Part of the reason for the recent jump in bandwidth and storage taken up by spam is the new trend of sending image-based spam, Herson said. These messages look like regular text but are actually much heavier images that are much harder for e-mail filters to catch.

"Image-based spam is three times the size of regular spam (that includes text and images), and much larger than spam that is purely textual," Herson said.

The image-based messages weigh in at around 18 kilobytes each, while the overall average for a standard spam message is around 5.5 kilobytes, Herson said.

Commtouch announced earlier this year that it had cracked imaged-based spamming, developing an algorithm to block it.

Despite the fact that at least 30 countries have enacted anti-spam legislation, the problem continues to grow and spammers continue to evade filters and law enforcement.

And unlike postal junk mailers, spammers encounter little to no cost while unloading cost in bandwidth, CPU processing time and storage space on the message receivers.

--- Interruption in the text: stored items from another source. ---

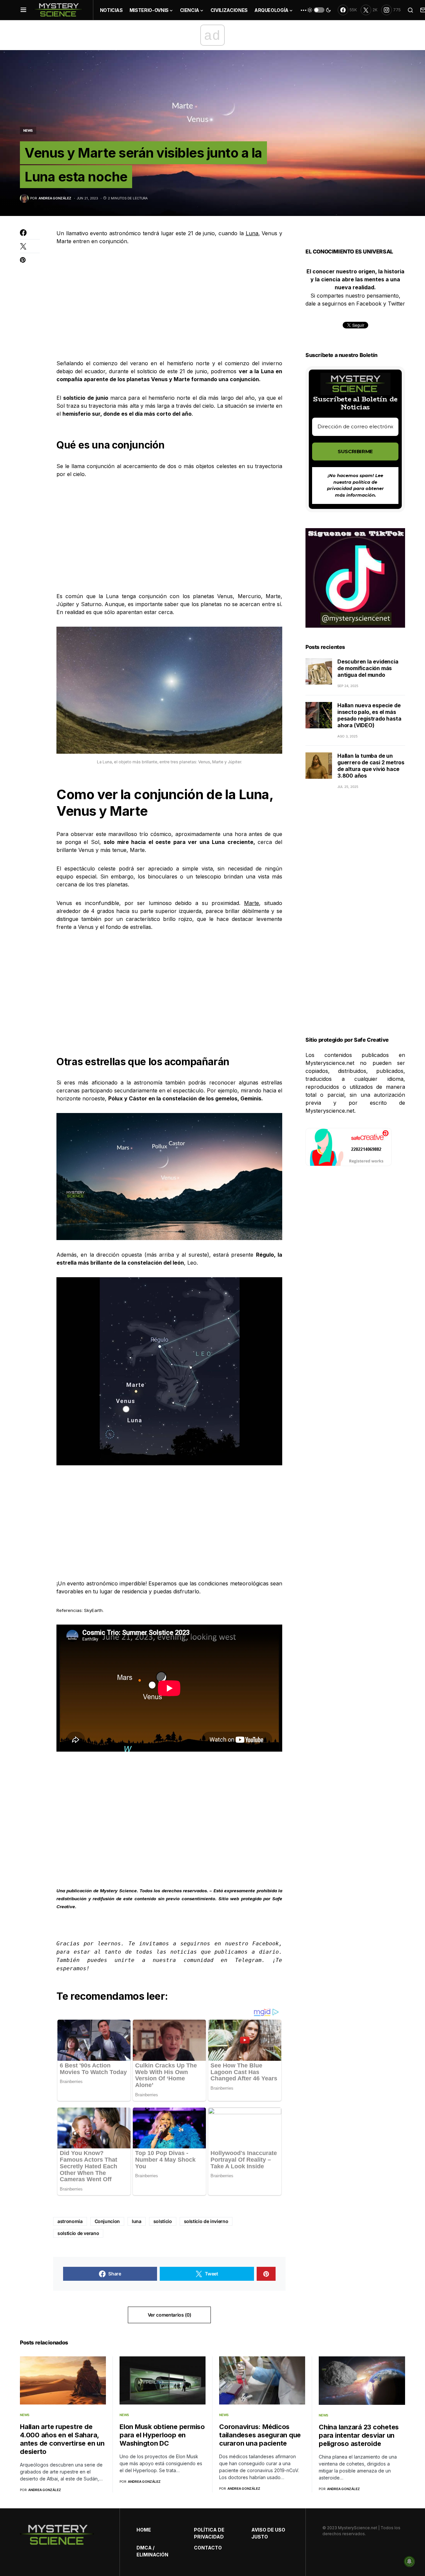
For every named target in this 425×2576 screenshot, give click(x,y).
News (28, 130)
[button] (23, 10)
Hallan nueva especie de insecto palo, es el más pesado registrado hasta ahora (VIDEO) (369, 715)
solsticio (162, 2221)
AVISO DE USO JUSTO (268, 2533)
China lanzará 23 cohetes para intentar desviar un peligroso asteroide (359, 2435)
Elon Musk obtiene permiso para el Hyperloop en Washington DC (162, 2435)
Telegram (248, 1960)
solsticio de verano (78, 2233)
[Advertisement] (169, 302)
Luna (252, 233)
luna (136, 2221)
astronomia (70, 2221)
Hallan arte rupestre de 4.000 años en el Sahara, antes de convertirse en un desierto (62, 2439)
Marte (251, 903)
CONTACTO (208, 2547)
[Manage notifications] (409, 2561)
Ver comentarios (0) (169, 2315)
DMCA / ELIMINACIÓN (152, 2551)
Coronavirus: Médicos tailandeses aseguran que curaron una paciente (260, 2435)
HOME (143, 2530)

Because of this, spamming could even be considered a form of theft, according to Wikipedia.

The United States Federal Trade Commission has a Web site dedicated to information on anti-spam laws and ways for consumers to protect themselves from receiving spam or falling for the scams the messages promote.

The scams can be anything from offers to make a killing on a penny-stock investment to advertisements for a wonder product. Some spam messages also include viruses, which turn an infected computer into a "zombie" -- a vehicle by which the spammers can send junk e-mail remotely from the infected computer without the user's knowledge.

In an increasingly electronic age, spam doesn't even have to be limited to e-mail: The unsolicited messages can also pop up on instant-messaging programs, Usenet news groups, Web search engines, blogs and cell-phone text messages. Though Commtouch's software and findings apply only to e-mail messages, a high volume of spam could suck enough bandwidth or storage space to slow any of these applications to a grinding halt.